I-36 Nina Hanke

Physiologically-based Pharmacokinetic Modeling of Rifampin Drug-Drug Interactions with Midazolam and Digoxin

Nina Hanke (1), Sebastian Frechen (2), Hannah Britz (1), Daniel Moj (1), Tobias Kanacher (2), Thomas Eissing (2), Thomas Wendl (2) and Thorsten Lehr (1)

(1) Clinical Pharmacy, Saarland University, Saarbruecken, Germany, (2) Bayer Technology Services GmbH, Systems Pharmacology CV, Leverkusen, Germany

Objectives: Physiologically-based pharmacokinetic (PBPK) modeling is a powerful tool to explore and quantitatively predict the magnitude of drug-drug interactions (DDIs) and may even offer an alternative to dedicated clinical studies. Rifampin is an established potent inducer of multiple drug metabolizing enzymes and transporters. Therefore, the FDA recommends rifampin as inducer for the assessment of the DDI potential of investigational new drugs[1]. Our objective was to build and evaluate PBPK models of rifampin and digoxin to predict the DDIs of rifampin with midazolam (CYP3A4 substrate) and digoxin (P-gp substrate).

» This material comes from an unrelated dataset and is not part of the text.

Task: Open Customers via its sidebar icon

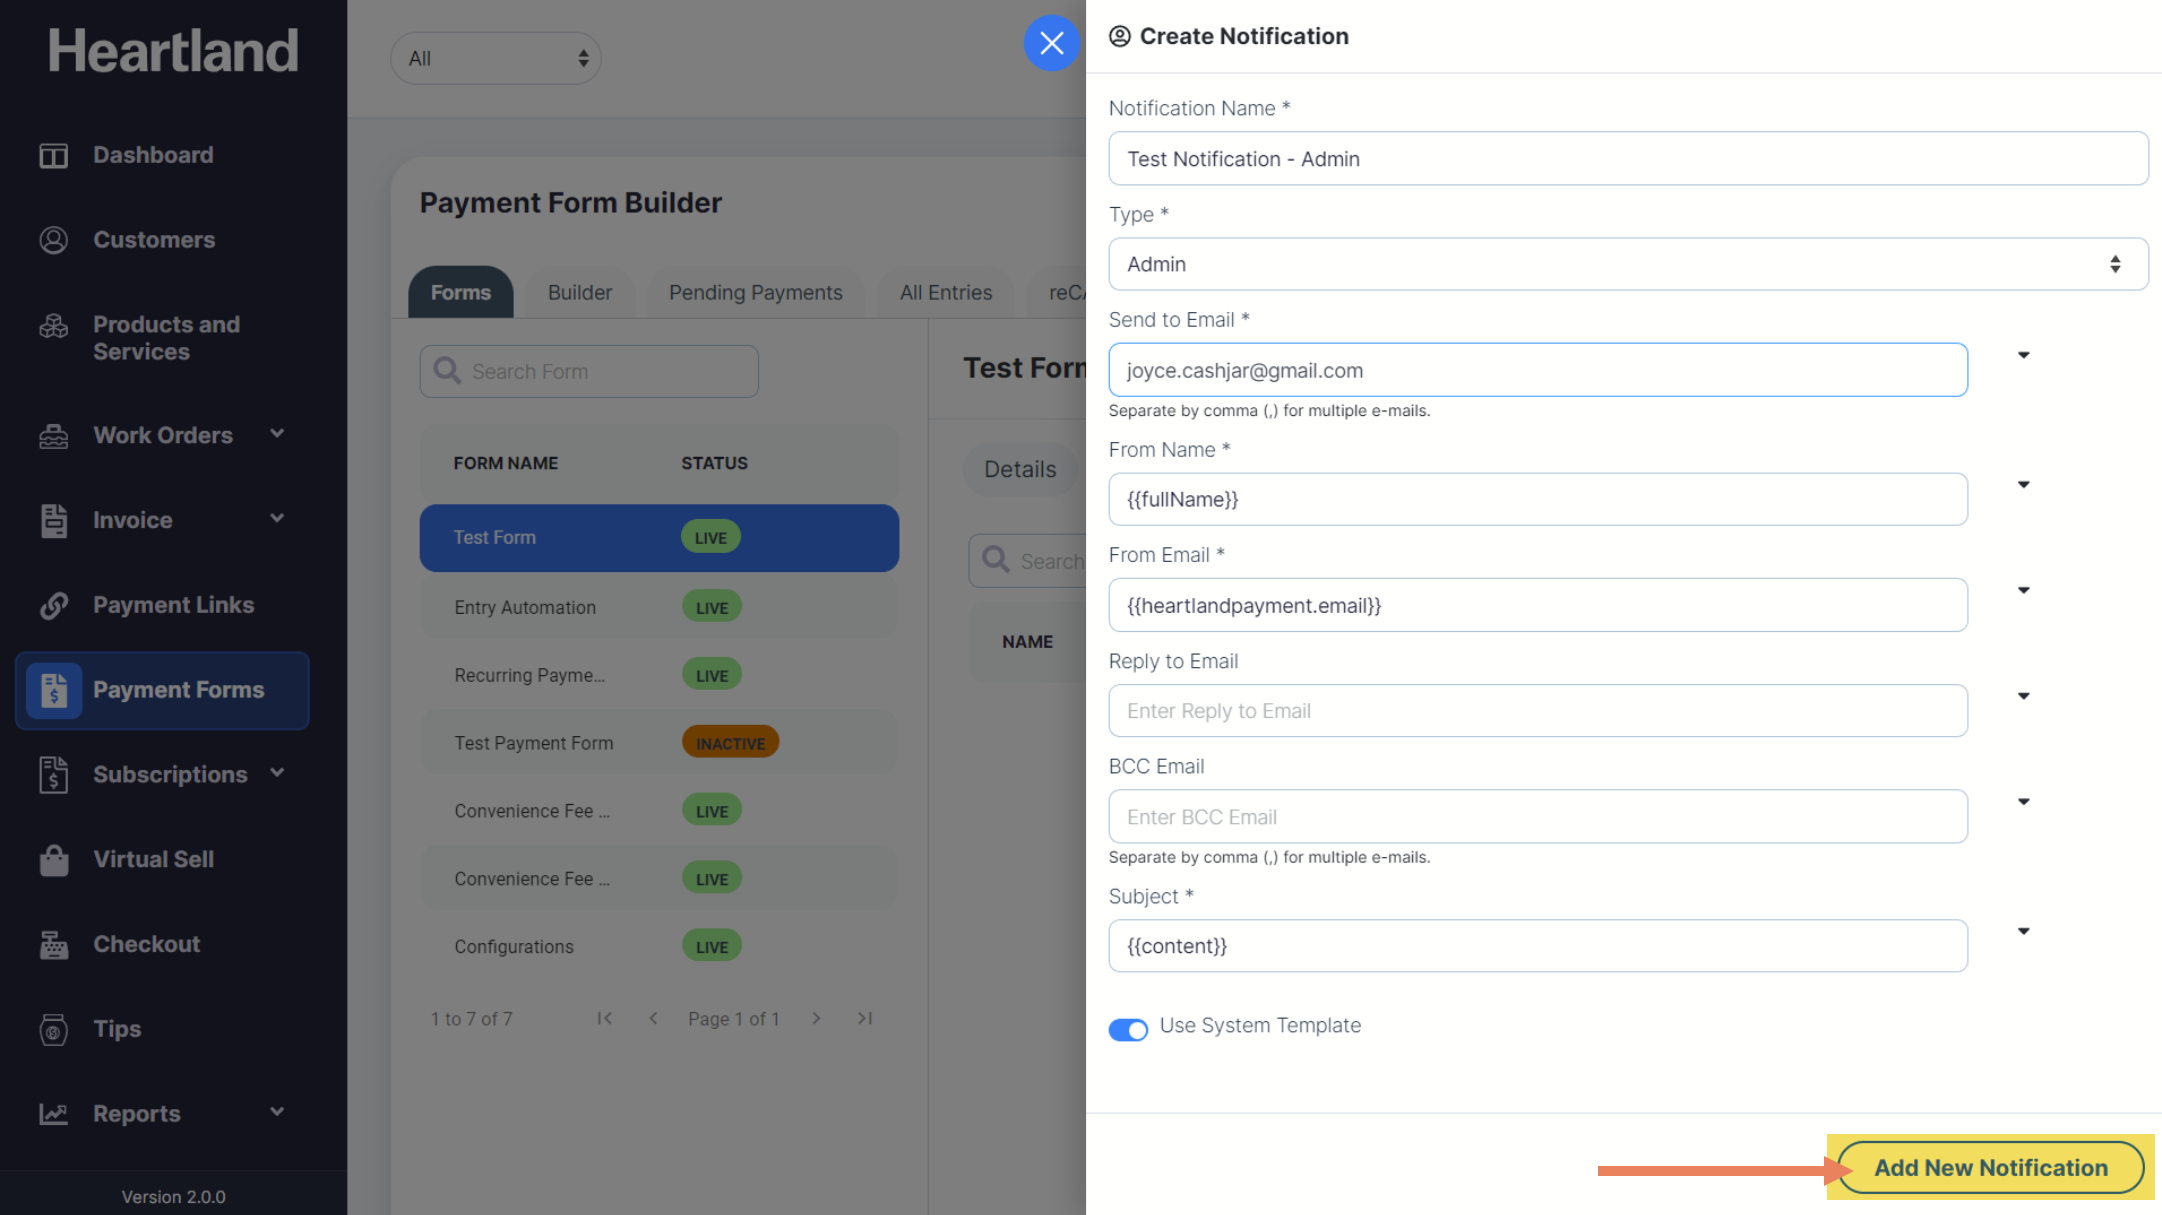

Methods: PBPK models of rifampin and digoxin were built in PK-Sim® modeling software (Version 6.0.3)[2]. Drug-dependent parameters as well as plasma-, urine- and bile concentration-time profiles of various clinical studies (broad dosing range, intravenous (iv) and oral (po) application, single- and multiple-dosing) were obtained from literature and used to establish models accurately describing and predicting observed clinical study data. Processes mediating the induction and simultaneous competitive inhibition of CYP3A4 and P-gp were integrated into the rifampin model[3-6]. Finally, the rifampin model was coupled to the digoxin model and a previously developed midazolam model[7].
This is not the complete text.